I looked in the mirror and nodded. Yeah, I really liked my jacket and wool cap. It was chilly this morning, but with the new additions to my wardrobe, I’d be warm and look good.
Minutes later, I was browsing the window of Barnes & Noble when a homeless man, pushing his cart filled with plastic bags, announced to the street, “Lookin’ cool, but a fool”.
Shocked, I stepped away from the window and watched as the man shuffled past. “Jesus”, he was talking about me! I glanced at my reflection in the store window and shuddered. How did he know? I was feeling so full of myself this morning, and the old guy picked right up on it. It was brilliant.
It’s uncanny how some untreated schizophrenics have the intuitive skill to read our minds. Like a psychiatrist uses his “third ear” to pick up hidden nuances in psychotherapy, the schizophrenic can be even more acutely in tune to another’s inner workings.
To me it is absolutely amazing and mysterious. Sadly or happily or whatever one’s perspective, when treatment is successful, the magic fades — as do the voices and paranoid ideas.
How do they do it?
Maybe being paranoid, with all senses on alert, allows the primitive part of the brain to pick up and decipher the hidden thoughts of all potential attackers?
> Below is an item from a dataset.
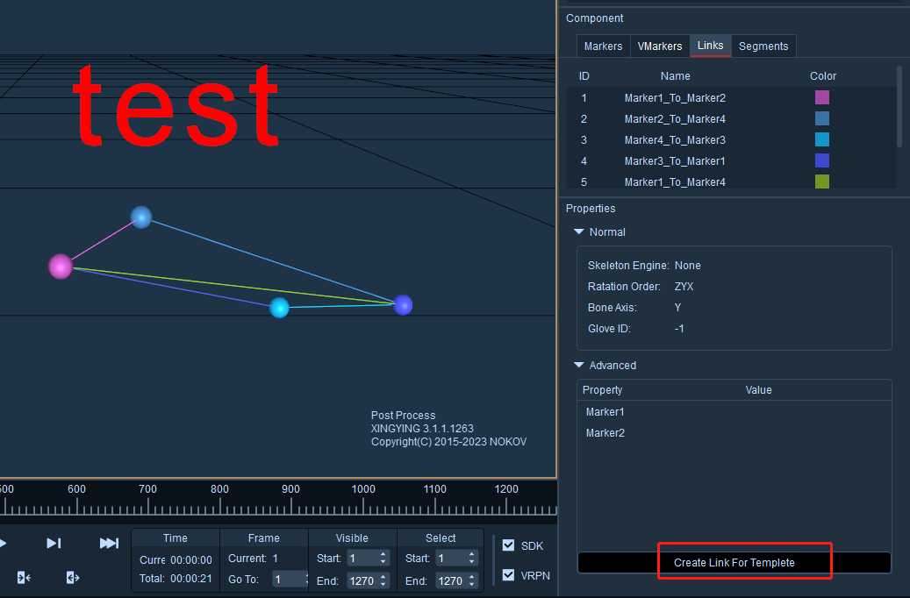Jump to last frame with fast-forward icon

(x=109, y=543)
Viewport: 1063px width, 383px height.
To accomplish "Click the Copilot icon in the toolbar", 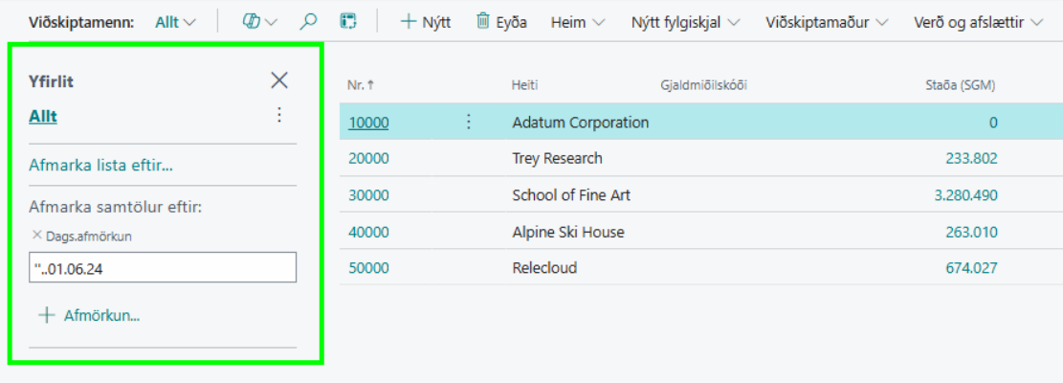I will (252, 21).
The biochemicals align just so and magic happens.
I loved my first year of psychiatric residency when I was surrounded by untreated schizophrenics. I loved the mystery and the magic.
I still do…
5 thoughts on “LOOKIN’ COOL, BUT A FOOL: THE MYSTERY OF SCHIZOPHRENIA, by Art Smukler MD”
I saw you and the outfit was totally cool! Especially the black cashmere cap!
I’m fascinated by the unclear lines between normal and…not normal. Sometimes they’re so thin. But sometimes you’re certain where the line is. Sometimes you don’t even know where you fall along it. I love your blog. But I want to see the togs in question. You know, see if they’re cool or not. 🙂
Definitely cool! Maybe…
I think whenever we think we can judge, can absolutely know what is going on in another persons head, that is when we show how truly foolish we can be. I agree with you that the quest to discover what the mind really is and how it really works is wonderful. The mind is an amazing, scary, and magnificent mystery. I hope we never figure it all out. I think the brain is the final frontier.
The workings of the brain is a wonderful thing (are wonderful things?) Strange how, when things start to go wrong, there is often a compensation. I remember watching a programme about people with bipolar… one man refused medication because he could see angels when he was on a high. He would rather put up with the devastating lows and not be ‘normal’ as long as he could still talk with the angels.